■ **Stored items**
>>>
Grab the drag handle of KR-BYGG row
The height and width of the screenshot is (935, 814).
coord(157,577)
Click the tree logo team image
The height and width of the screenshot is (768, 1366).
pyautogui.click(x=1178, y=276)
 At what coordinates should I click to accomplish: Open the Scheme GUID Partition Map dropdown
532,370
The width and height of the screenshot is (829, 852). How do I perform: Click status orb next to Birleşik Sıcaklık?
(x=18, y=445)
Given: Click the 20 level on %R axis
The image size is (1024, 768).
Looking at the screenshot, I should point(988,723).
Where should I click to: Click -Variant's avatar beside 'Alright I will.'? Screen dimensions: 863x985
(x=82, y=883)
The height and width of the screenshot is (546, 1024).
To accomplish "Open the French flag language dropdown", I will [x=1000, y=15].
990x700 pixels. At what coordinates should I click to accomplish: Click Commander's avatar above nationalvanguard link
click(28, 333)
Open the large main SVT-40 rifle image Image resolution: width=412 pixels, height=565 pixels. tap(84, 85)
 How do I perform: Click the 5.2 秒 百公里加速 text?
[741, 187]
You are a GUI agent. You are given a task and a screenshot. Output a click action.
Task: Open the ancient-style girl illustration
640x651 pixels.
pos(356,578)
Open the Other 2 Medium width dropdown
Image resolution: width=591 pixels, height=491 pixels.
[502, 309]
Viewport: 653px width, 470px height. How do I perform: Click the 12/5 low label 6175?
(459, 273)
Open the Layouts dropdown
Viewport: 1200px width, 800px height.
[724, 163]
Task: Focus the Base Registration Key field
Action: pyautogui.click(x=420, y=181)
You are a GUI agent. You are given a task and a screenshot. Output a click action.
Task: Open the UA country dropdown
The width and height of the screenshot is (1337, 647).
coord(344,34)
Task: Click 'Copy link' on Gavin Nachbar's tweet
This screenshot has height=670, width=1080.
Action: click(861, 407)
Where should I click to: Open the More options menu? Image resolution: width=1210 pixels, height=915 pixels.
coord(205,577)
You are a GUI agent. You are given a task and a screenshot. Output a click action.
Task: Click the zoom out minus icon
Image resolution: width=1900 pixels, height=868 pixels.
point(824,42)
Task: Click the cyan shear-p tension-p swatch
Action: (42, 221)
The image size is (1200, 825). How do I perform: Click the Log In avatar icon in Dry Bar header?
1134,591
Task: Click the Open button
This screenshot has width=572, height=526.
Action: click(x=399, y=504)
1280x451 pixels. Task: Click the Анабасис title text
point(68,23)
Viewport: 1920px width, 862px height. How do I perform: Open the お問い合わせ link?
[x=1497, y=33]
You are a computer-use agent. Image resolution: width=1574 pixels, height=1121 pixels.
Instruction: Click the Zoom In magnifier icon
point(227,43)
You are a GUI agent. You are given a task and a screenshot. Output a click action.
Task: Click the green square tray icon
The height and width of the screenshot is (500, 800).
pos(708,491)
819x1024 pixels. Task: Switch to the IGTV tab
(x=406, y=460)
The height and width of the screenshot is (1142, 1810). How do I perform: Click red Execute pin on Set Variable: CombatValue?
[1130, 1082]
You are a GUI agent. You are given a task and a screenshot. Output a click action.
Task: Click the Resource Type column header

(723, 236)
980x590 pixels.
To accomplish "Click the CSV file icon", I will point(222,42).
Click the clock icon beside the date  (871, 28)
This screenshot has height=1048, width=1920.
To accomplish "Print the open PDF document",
<<<
■ **WHAT TO DO**
Copy exactly the stretch of data above from the line with "Task: Click 'Copy" through the line with "You are a computer-use", and omit all other lines.

■ **OUTPUT FOR THIS TASK**
Task: Click 'Copy link' on Gavin Nachbar's tweet
This screenshot has height=670, width=1080.
Action: click(861, 407)
Where should I click to: Open the More options menu? Image resolution: width=1210 pixels, height=915 pixels.
coord(205,577)
You are a GUI agent. You are given a task and a screenshot. Output a click action.
Task: Click the zoom out minus icon
Image resolution: width=1900 pixels, height=868 pixels.
point(824,42)
Task: Click the cyan shear-p tension-p swatch
Action: (42, 221)
The image size is (1200, 825). How do I perform: Click the Log In avatar icon in Dry Bar header?
1134,591
Task: Click the Open button
This screenshot has width=572, height=526.
Action: click(x=399, y=504)
1280x451 pixels. Task: Click the Анабасис title text
point(68,23)
Viewport: 1920px width, 862px height. How do I perform: Open the お問い合わせ link?
[x=1497, y=33]
You are a computer-use agent. Image resolution: width=1574 pixels, height=1121 pixels.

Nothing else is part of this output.